**HOW TO COMPLETE THIS TASK**
From the entries below, reproduce exactly the line containing "usługi celne garwolin (70, 483)", the line containing "Detektyw Lex Żory (274, 845)", and every line in between, with nothing added.

**Stored records**
● ● ●
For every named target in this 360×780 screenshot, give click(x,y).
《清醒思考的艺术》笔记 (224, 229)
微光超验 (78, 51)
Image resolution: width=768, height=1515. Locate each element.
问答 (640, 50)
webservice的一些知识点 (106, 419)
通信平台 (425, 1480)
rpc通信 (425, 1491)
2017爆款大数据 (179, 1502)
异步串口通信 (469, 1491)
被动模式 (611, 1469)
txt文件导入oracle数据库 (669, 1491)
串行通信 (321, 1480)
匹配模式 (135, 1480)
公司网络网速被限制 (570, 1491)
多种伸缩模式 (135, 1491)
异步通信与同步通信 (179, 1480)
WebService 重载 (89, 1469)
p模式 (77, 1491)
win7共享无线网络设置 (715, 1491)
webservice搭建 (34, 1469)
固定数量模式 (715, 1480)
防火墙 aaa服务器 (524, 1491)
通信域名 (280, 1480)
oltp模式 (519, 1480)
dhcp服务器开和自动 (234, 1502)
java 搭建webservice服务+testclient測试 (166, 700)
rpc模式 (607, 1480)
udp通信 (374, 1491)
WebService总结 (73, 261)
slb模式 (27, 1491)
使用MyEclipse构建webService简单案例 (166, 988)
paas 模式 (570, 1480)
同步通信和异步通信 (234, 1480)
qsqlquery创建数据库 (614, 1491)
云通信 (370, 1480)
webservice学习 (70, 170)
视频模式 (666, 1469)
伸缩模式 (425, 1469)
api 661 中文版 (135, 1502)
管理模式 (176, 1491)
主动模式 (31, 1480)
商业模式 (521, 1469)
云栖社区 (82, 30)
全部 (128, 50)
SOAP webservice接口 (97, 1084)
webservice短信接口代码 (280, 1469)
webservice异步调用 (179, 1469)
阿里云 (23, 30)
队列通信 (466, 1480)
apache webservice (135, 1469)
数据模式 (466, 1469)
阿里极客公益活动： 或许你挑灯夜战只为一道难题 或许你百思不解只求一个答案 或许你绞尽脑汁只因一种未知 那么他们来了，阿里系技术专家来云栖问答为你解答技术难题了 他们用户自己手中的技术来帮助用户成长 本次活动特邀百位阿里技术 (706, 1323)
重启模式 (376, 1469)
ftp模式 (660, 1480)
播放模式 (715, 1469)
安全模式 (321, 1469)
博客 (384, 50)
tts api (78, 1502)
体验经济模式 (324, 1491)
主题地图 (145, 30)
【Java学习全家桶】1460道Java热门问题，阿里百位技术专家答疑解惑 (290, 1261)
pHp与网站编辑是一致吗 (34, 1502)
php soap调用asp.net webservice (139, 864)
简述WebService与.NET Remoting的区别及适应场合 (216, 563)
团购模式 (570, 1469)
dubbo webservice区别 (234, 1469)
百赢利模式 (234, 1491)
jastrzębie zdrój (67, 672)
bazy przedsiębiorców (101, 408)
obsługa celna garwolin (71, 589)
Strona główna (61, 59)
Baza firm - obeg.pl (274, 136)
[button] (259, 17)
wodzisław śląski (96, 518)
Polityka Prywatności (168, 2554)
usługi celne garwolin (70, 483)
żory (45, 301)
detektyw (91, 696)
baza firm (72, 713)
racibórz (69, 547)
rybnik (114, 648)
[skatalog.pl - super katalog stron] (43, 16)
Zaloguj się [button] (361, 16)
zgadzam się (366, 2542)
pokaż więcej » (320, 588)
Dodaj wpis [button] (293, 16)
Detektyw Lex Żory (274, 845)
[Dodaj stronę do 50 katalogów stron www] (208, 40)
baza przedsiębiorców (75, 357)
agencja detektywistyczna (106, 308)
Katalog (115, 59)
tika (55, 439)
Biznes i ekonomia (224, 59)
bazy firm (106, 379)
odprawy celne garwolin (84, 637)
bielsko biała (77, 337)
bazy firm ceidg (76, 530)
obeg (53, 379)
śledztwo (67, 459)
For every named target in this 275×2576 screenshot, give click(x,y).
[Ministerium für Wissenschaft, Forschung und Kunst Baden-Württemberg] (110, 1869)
● ● ●
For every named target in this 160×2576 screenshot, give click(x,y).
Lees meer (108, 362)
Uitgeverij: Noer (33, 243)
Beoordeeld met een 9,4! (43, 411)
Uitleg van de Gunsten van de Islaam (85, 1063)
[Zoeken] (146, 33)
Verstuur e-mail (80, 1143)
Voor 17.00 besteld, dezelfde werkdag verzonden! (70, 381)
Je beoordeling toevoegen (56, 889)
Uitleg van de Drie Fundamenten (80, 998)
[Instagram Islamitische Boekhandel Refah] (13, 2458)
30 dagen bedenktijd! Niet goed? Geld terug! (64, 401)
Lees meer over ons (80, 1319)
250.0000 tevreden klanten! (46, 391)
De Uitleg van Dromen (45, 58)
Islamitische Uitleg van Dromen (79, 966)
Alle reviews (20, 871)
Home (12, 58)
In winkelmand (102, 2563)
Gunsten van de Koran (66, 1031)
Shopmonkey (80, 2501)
● ● ●
**OUTPUT**
usługi celne garwolin (70, 483)
żory (45, 301)
detektyw (91, 696)
baza firm (72, 713)
racibórz (69, 547)
rybnik (114, 648)
[skatalog.pl - super katalog stron] (43, 16)
Zaloguj się [button] (361, 16)
zgadzam się (366, 2542)
pokaż więcej » (320, 588)
Dodaj wpis [button] (293, 16)
Detektyw Lex Żory (274, 845)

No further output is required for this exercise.